In some or all examples of the second embodiment of the first aspect of the present disclosure, the one or more light sources consist of one or more broad spectrum halogen lamps, and wherein the diffraction grating is configured to transmit light in a range of 900 to 2,500 nm for basic mineralogical identification.

In some or all examples of the second embodiment of the first aspect of the present disclosure, the one or more light sources consist of one or more narrow spectrum light LEDs or lasers, and wherein the diffraction grating is configured to transmit light in a range of 200 to 800 nm for visible-range spectroscopy for basic identification of materials.

In accordance with a third embodiment of the first aspect of the present disclosure, there is provided a hyperspectral imaging system for geological sample analysis, the system comprising: a linear image sensor; a memory; a processor; one or more light sources configured to emit light upon a surface of a geological sample to be reflected therefrom; one or more imaging lenses located before the one or more DLP devices, the one or more imaging lenses configured to receive and condition light reflected from the surface of the geological sample; a diffraction grating configured to diffract a beam of light reflected from the surface of the geological sample, and to direct the diffracted beam toward the linear image sensor; a plurality of slits located between the one or more imaging lenses and the diffraction grating, the plurality of slits configured to pass one or more selected portions of the conditioned light received from the one or more imaging lenses, wherein the plurality of slits enable the hyperspectral imaging system to obtain multiple spectra simultaneously; and wherein the linear image sensor is configured to: receive the diffracted beam and to generate signals representing a spectrograph of the light reflected from the surface of the geological sample; and route the signals representing the spectrograph to one or both of the processor and the memory, wherein the processor is configured to process signals generated by the linear image sensor, and wherein the memory is configured to store data representing spectrographs generated by the linear image sensor.

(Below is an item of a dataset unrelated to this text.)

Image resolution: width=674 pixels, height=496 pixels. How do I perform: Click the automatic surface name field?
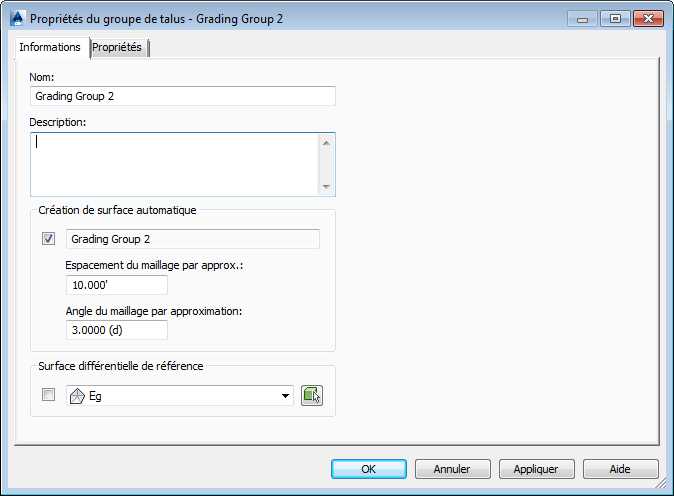click(192, 239)

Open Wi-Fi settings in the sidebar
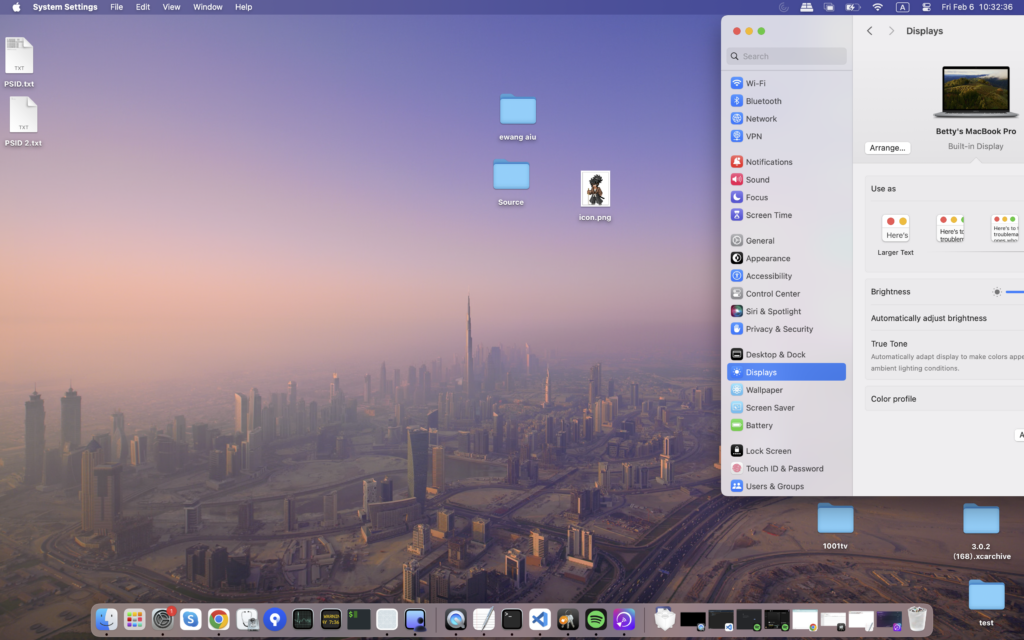[755, 83]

In accordance with one embodiment of another aspect of the present disclosure, there is provided a method of using the systems described above and/or otherwise disclosed or suggested herein.

In accordance with one embodiment of a further aspect of the present disclosure, there is provided a machine-interpretable code stored in non-transient media, the code configured to control automated or semi-automated methods for using the described above and/or otherwise disclosed or suggested herein.

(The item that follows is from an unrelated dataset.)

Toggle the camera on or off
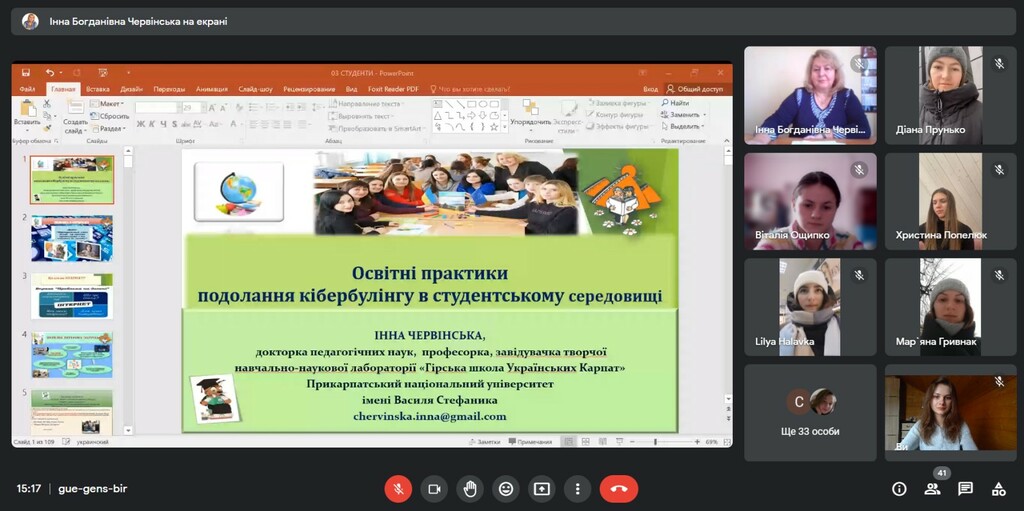 (434, 489)
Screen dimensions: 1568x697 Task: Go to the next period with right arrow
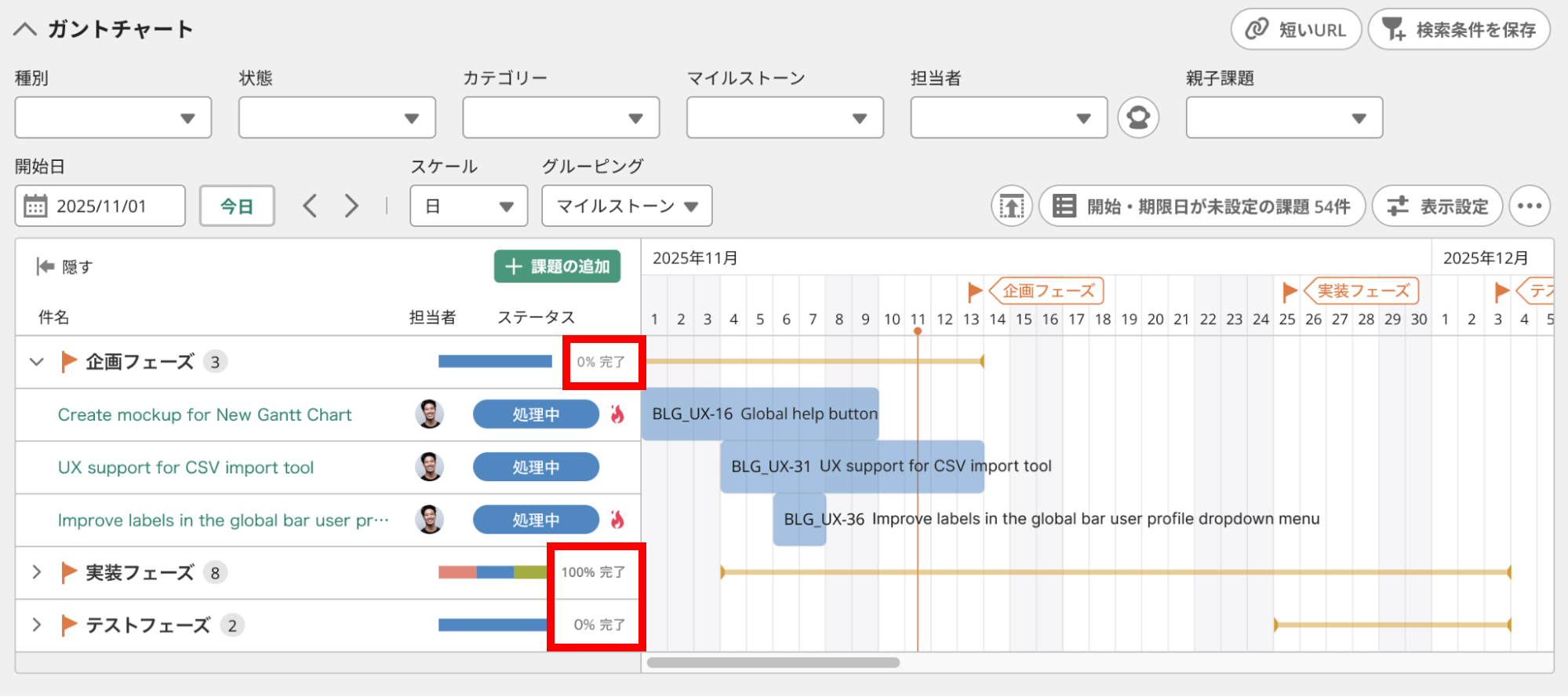pyautogui.click(x=351, y=206)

In accordance with another aspect of the present disclosure, there is provided a computing device comprising one or more processors and a memory. The memory having tangibly stored thereon executable instructions for execution by the one or more processors. The executable instructions, in response to execution by the one or more processors, cause the computing device to perform at least parts of the methods described above and herein.

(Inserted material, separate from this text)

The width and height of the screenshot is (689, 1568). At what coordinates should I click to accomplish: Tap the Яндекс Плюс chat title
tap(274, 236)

In accordance with a further aspect of the present disclosure, there is provided a non-transitory machine-readable medium having tangibly stored thereon executable instructions for execution by one or more processors. The executable instructions, in response to execution by the one or more processors, cause the one or more processors to perform at least parts of the methods described above and herein.

Other aspects and features of the present disclosure will become apparent to those of ordinary skill in the art upon review of the following description of specific implementations of the application in conjunction with the accompanying figures.

DESCRIPTION OF EMBODIMENTS

In various aspects and embodiments, the invention provides improved imaging and spectrographic devices, and in particular hyperspectral systems and devices suitable for use in analysis of soils and other geological substances, as well as other types of samples. Among other advantages, systems and devices in accordance with the invention enable detailed spectrographic analysis of specific points, regions, and/or areas in analytical samples such as core samples and other types of soil blocks, using visible, infrared, and ultraviolet electromagnetic radiation.

FIGS. 1 and 2 are schematic block diagrams showing embodiments of systems or architectures suitable for use in implementing various aspects and embodiments of improved imaging devices for use in analysis of geological and/or other substances systems in accordance with the invention.

In the embodiments shown in FIGS. 1 and 2, hyperspectral imaging systems for geological sample analysis (also referred to as hyperspectral analysis systems) 1000 each comprise one or more of each of diffraction grating(s) 116 and image sensor(s) 118, and optionally one or more of any of lens(es) 110, optical slit(s) or other screening devices 112, and digital light processing device(s) (DLP device(s)) 114, in addition to source(s) 250 of electromagnetic emissions 200, such as infrared, visible, and/or ultraviolet light, and including especially light outside the visible range.

Source(s) 250 of electromagnetic transmissions 200 can comprise any one or more sources of electromagnetic radiation useful for analysis purposes such as those described herein, including for example any one or more lasers, infrared lamps such as SWIR (short-range infrared) devices, ultraviolet lamps, etc. As will be understood by those familiar with substance analysis, the use of multiple sources 250 of visible or other light and/or electromagnetic radiation can be used to analyze multiple substances, or characteristics of substances, of sample(s) 300.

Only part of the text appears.